CHALLENGE:
Print the rows starting at the line that contains "You are a GUI" and ending after the line that contains "Click the ŠK Tomášov club logo", keeping out the pictures.

— START STORED ROWS —

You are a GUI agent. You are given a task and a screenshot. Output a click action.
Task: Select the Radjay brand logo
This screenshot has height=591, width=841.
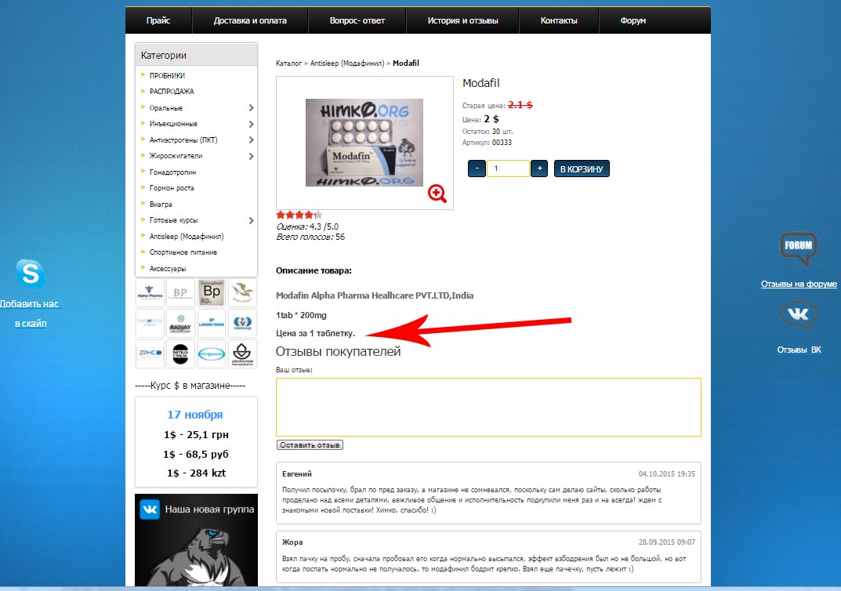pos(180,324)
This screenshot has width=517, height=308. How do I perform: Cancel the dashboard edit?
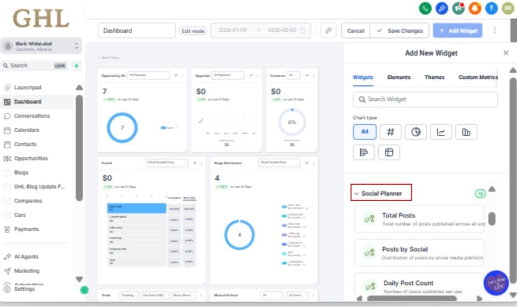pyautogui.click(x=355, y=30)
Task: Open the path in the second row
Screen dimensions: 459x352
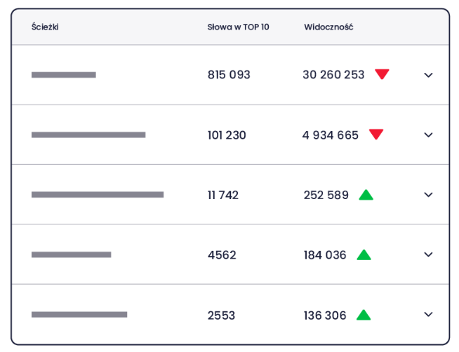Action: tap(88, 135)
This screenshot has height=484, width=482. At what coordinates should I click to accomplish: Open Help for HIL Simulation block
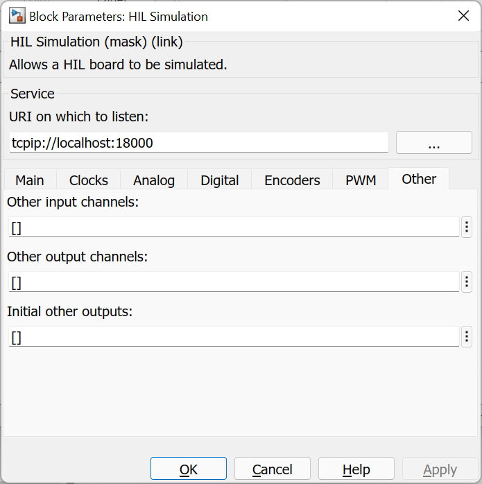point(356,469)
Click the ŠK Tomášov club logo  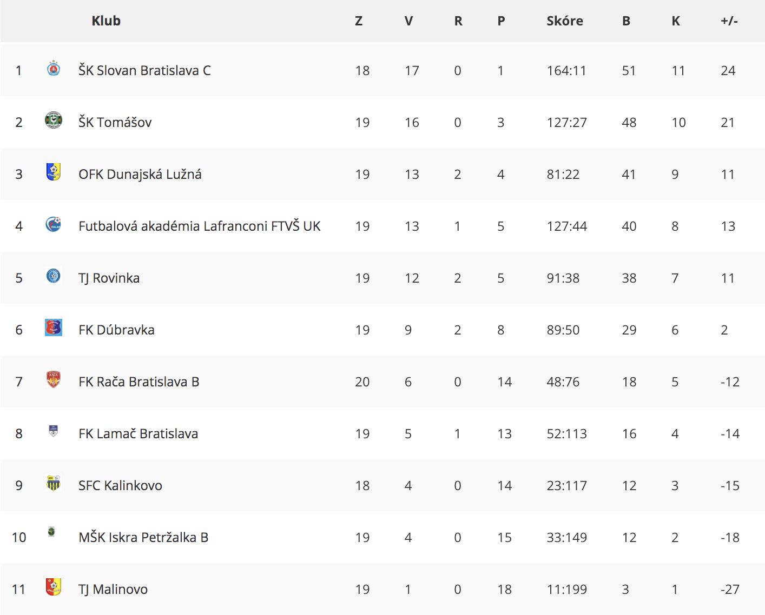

— END STORED ROWS —
— START STORED ROWS —

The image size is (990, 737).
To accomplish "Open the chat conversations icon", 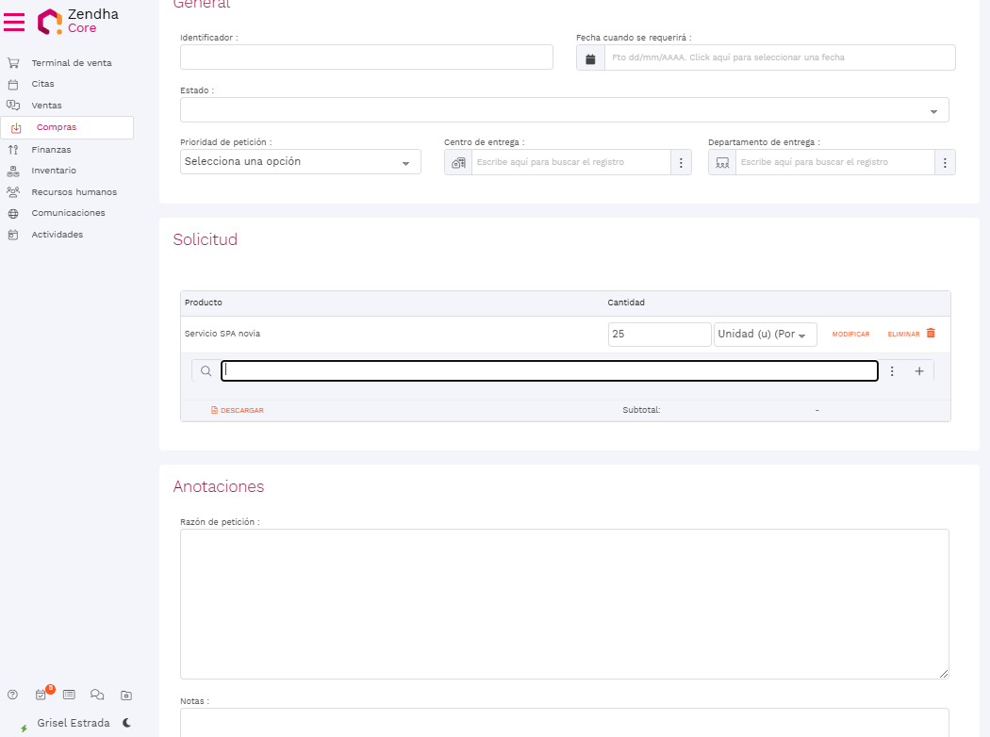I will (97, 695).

— END STORED ROWS —

THE ANSWER:
You are a GUI agent. You are given a task and a screenshot. Output a click action.
Task: Select the Radjay brand logo
This screenshot has height=591, width=841.
pos(180,324)
This screenshot has width=517, height=308. How do I perform: Cancel the dashboard edit?
pyautogui.click(x=355, y=30)
Task: Open the path in the second row
Screen dimensions: 459x352
Action: tap(88, 135)
This screenshot has height=484, width=482. At what coordinates should I click to accomplish: Open Help for HIL Simulation block
point(356,469)
Click the ŠK Tomášov club logo  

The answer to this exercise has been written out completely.